▸ **Directions for this task**
Lay out each line of the entries as a numbered list, skipping blank lines and leaving out the pictures.

Recorded data:
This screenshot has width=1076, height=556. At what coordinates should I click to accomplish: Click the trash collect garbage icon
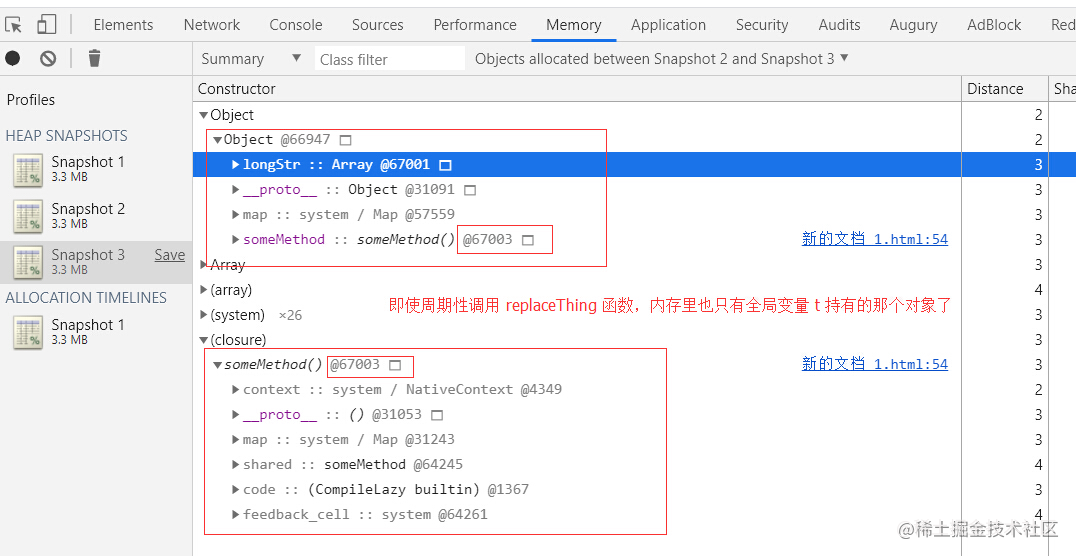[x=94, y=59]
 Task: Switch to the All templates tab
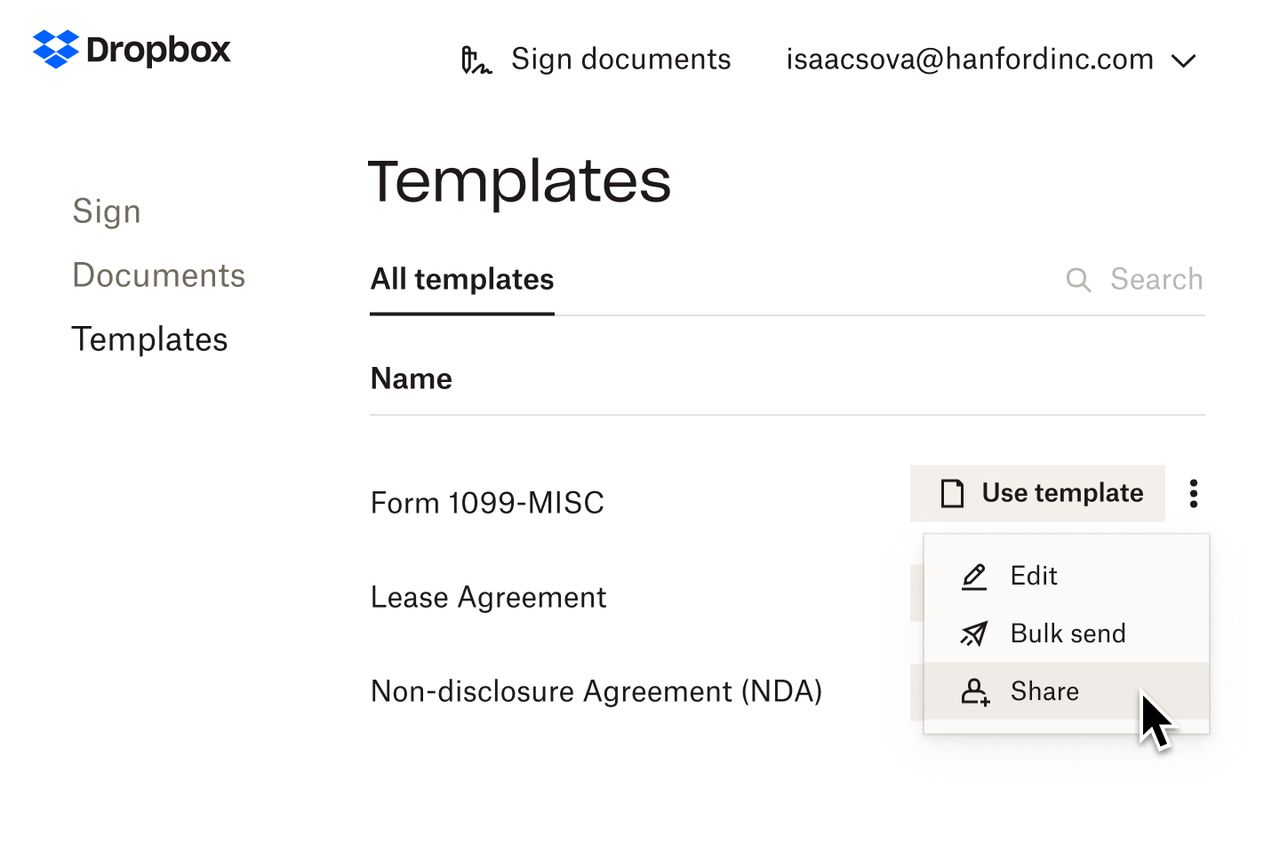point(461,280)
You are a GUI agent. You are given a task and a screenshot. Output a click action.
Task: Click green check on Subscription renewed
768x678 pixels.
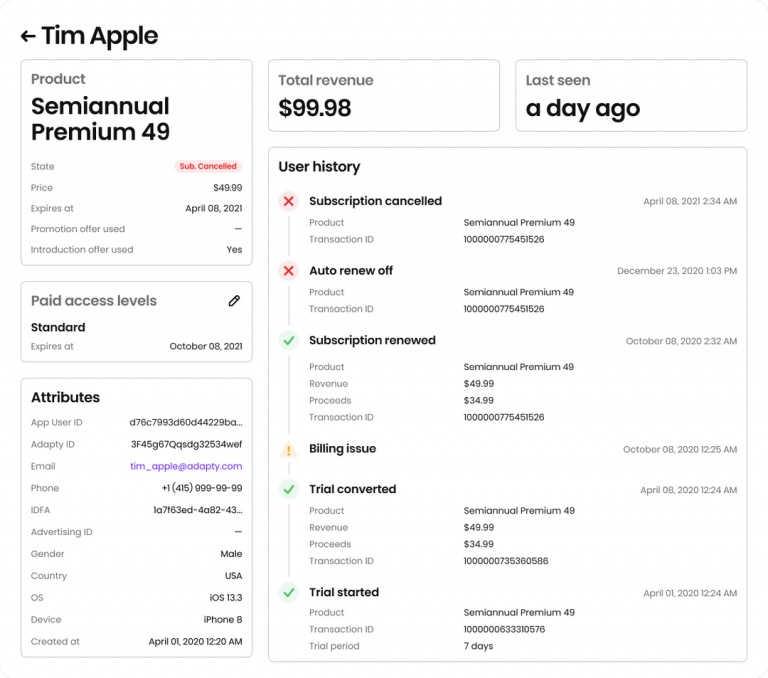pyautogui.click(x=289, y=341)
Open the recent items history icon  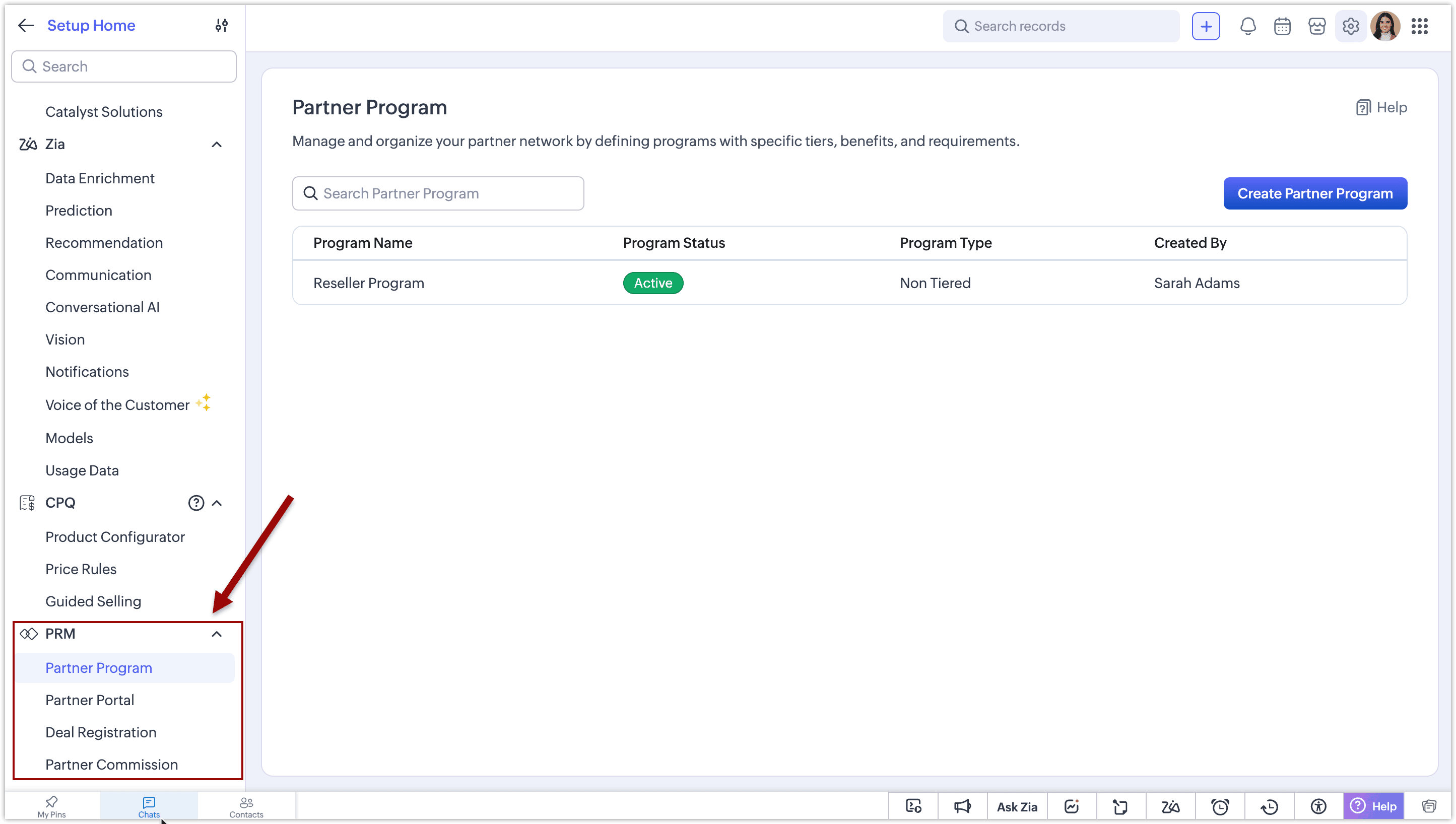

▸ **Result**
1. This screenshot has width=1076, height=556. At what coordinates should I click to accomplish: Click the trash collect garbage icon
2. [x=94, y=59]
3.  Task: Switch to the All templates tab
4. point(461,280)
5. You are a GUI agent. You are given a task and a screenshot. Output a click action.
6. Task: Click green check on Subscription renewed
7. 768x678 pixels.
8. pyautogui.click(x=289, y=341)
9. Open the recent items history icon  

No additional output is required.